How to Secure your Ansible Secrets using Vaults

Nearly every web application or server configuration you provision with Ansible is going to have some form of sensitive information. It could be the credentials for your database server, user account information, or possibly the private keys to a secure system. How do you protect your data from prying eyes? You use vaults.

In this tutorial, I will first show you how to use Ansible Vault to encrypt your data using AES256 cryptography. This is a relatively safe way to secure your sensitive data from prying eye, and it’s a good start for anyone introducing themselves to Ansible.

After learning Ansible Vault we are going to dive into Hashicorp Vault, which is a more secure method of storing your secrets.

Ansible Vault

Working with Encrypted Files

Creating an Encrypted File
The create command of Ansible Vault allows us to create a new, blank file that will be protected

ansible-vault create my-secrets

Encrypt an Existing File

ansible-vault encrypt my-secrets

Editing an Encrypted File

ansible-vault edit my-secrets

Using Encrypted files with your Ansible Playbook

At some point, our secure information is going to need to be pulled from the encrypted file. Let’s take a look at how we can extract our information from our vault and use it in our playbooks.

Hashicorp Vault

The problem with using Ansible Vault is that your encrypted data is likely going to be stored alongside your playbooks in a version control system. This introduces quite a bit of risk since it could allow those who shouldn’t have access to your sensitive data to be able to download the file.
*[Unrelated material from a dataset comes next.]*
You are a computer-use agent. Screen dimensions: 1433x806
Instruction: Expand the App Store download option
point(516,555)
NOW, AES256 is a really strong encryption by today’s standards. The likelihood someone could brute-force an AES256 encrypted file before the end of the universe is highly improbable. However, a poor implementation of AES256 could introduce a fault in the encryption, making it easy to decrypt upon discovery. That’s something you should keep in mind when storing encrypted data locally.
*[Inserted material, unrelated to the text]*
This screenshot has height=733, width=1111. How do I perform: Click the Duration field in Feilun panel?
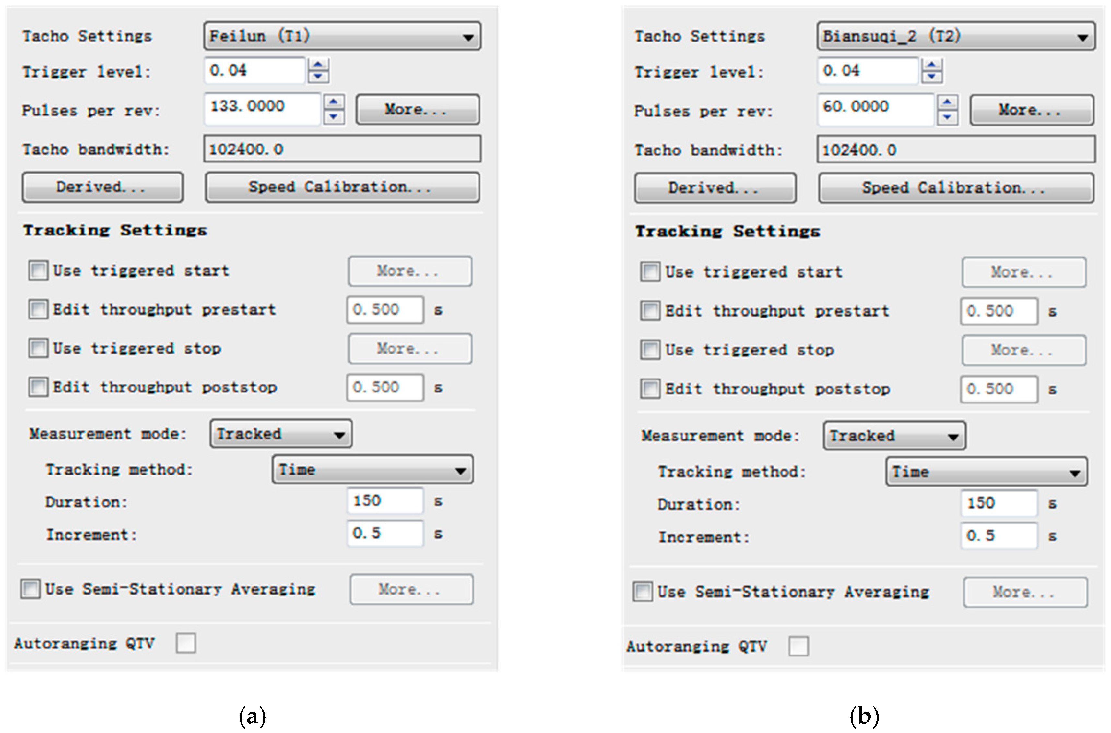coord(385,501)
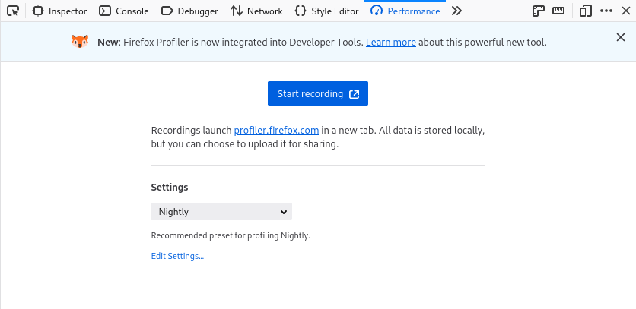Go to the Debugger tab
The image size is (636, 309).
coord(189,11)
A far more secure solution is to use an external vault to protect your sensitive data. While it still uses AES256, the data resides off host, which is a huge improvement to security. Hashicorp Vault is a service that allows us to store key-pair data safely away from our playbooks. We can then pull our secrets from the vault when we are doing our provision or deployments.

Requirement

Ansible cannot access Hashicorp Vaults out of the box. You will need the following Python modules installed to interact with your vaults.

  • hvac
  • hvac[parser]

Adding a Vault query to your playbook

We’ll to perform a lookup against our vault through the debug module. The output will then be registered as a variable that we can use throughout our playbook.

---
- hosts: all
  become: true
  vars:
    db_user: "{{ lookup('hashi_vault', 'secret=serverlab/db_user:value token=c30aa90a-06a8-680d-8bd1-a43181c3b77c url=https://vault.server:8200')}}"
    db_pass: "{{ lookup('hashi_vault', 'secret=serverlab/db_user:value token=c30aa90a-06a8-680d-8bd1-a43181c3b77c url=https://vault.server:8200')}}"

  tasks:
    - name: Deploy application
      git:
        repo: github.com/example/my-application.git

    - name: Configure webapp
      copy:
        dest: "/srv/my-application/configuration
        content: "db_user: {{db_user}}\ndb_pass: {{db_pass}}"
        owner: appuser
        group: appuser
        mode: 0600

In the example playbook above we use lookups to register two variables — db_user and db_pass. These lookups query our Hashicorp Vault server and retrieve the values of the secrets we have stored.

Ansible Vault vs Hashicrop Vault

We’ve shown you two methods of protecting your secrets, but which one should you use? That largely depends on your environment and how secure you need your data to be.